EXERCISE DESCRIPTION
Please rewrite the material below, replacing every "Locate an element on the screen" with "Point out an element on the screen" and keeping everything else the same.

SUPPLIED MATERIAL
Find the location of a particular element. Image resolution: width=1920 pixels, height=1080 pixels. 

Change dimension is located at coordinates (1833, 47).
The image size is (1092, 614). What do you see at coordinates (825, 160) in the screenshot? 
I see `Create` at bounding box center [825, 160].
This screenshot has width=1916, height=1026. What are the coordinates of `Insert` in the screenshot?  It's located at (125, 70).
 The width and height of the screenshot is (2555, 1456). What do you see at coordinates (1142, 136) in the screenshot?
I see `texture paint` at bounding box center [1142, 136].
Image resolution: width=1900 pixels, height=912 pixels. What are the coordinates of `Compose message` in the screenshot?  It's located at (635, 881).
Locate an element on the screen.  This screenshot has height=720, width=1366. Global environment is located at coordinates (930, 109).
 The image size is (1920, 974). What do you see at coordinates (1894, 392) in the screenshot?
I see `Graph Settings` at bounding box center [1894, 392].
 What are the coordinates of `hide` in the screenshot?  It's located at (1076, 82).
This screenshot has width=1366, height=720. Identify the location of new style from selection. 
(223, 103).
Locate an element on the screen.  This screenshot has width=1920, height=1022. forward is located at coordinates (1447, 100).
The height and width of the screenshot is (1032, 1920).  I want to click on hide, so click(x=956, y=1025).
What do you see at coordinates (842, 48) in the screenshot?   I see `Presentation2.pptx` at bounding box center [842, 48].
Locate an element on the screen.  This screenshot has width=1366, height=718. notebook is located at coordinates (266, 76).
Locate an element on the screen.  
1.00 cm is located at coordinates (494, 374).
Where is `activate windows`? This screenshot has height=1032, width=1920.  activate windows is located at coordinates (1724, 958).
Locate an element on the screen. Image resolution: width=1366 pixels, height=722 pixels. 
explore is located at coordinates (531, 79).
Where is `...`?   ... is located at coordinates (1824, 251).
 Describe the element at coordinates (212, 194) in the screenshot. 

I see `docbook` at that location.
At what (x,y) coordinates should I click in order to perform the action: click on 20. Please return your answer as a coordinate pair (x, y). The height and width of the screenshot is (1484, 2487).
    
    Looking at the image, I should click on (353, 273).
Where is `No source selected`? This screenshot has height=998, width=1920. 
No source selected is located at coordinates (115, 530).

RESPONSE TO THE EXERCISE
Find the location of a particular element. Image resolution: width=1920 pixels, height=1080 pixels. 

Change dimension is located at coordinates (1833, 47).
The image size is (1092, 614). What do you see at coordinates (825, 160) in the screenshot? 
I see `Create` at bounding box center [825, 160].
This screenshot has width=1916, height=1026. What are the coordinates of `Insert` in the screenshot?  It's located at (125, 70).
 The width and height of the screenshot is (2555, 1456). What do you see at coordinates (1142, 136) in the screenshot?
I see `texture paint` at bounding box center [1142, 136].
Image resolution: width=1900 pixels, height=912 pixels. What are the coordinates of `Compose message` in the screenshot?  It's located at (635, 881).
Point out an element on the screen.  This screenshot has height=720, width=1366. Global environment is located at coordinates (930, 109).
 The image size is (1920, 974). What do you see at coordinates (1894, 392) in the screenshot?
I see `Graph Settings` at bounding box center [1894, 392].
 What are the coordinates of `hide` in the screenshot?  It's located at (1076, 82).
This screenshot has width=1366, height=720. Identify the location of new style from selection. 
(223, 103).
Point out an element on the screen.  This screenshot has width=1920, height=1022. forward is located at coordinates (1447, 100).
The height and width of the screenshot is (1032, 1920).  I want to click on hide, so click(x=956, y=1025).
What do you see at coordinates (842, 48) in the screenshot?   I see `Presentation2.pptx` at bounding box center [842, 48].
Point out an element on the screen.  This screenshot has width=1366, height=718. notebook is located at coordinates (266, 76).
Point out an element on the screen.  
1.00 cm is located at coordinates (494, 374).
Where is `activate windows`? This screenshot has height=1032, width=1920.  activate windows is located at coordinates (1724, 958).
Point out an element on the screen. Image resolution: width=1366 pixels, height=722 pixels. 
explore is located at coordinates (531, 79).
Where is `...`?   ... is located at coordinates (1824, 251).
 Describe the element at coordinates (212, 194) in the screenshot. 

I see `docbook` at that location.
At what (x,y) coordinates should I click in order to perform the action: click on 20. Please return your answer as a coordinate pair (x, y). The height and width of the screenshot is (1484, 2487).
    
    Looking at the image, I should click on (353, 273).
Where is `No source selected`? This screenshot has height=998, width=1920. 
No source selected is located at coordinates (115, 530).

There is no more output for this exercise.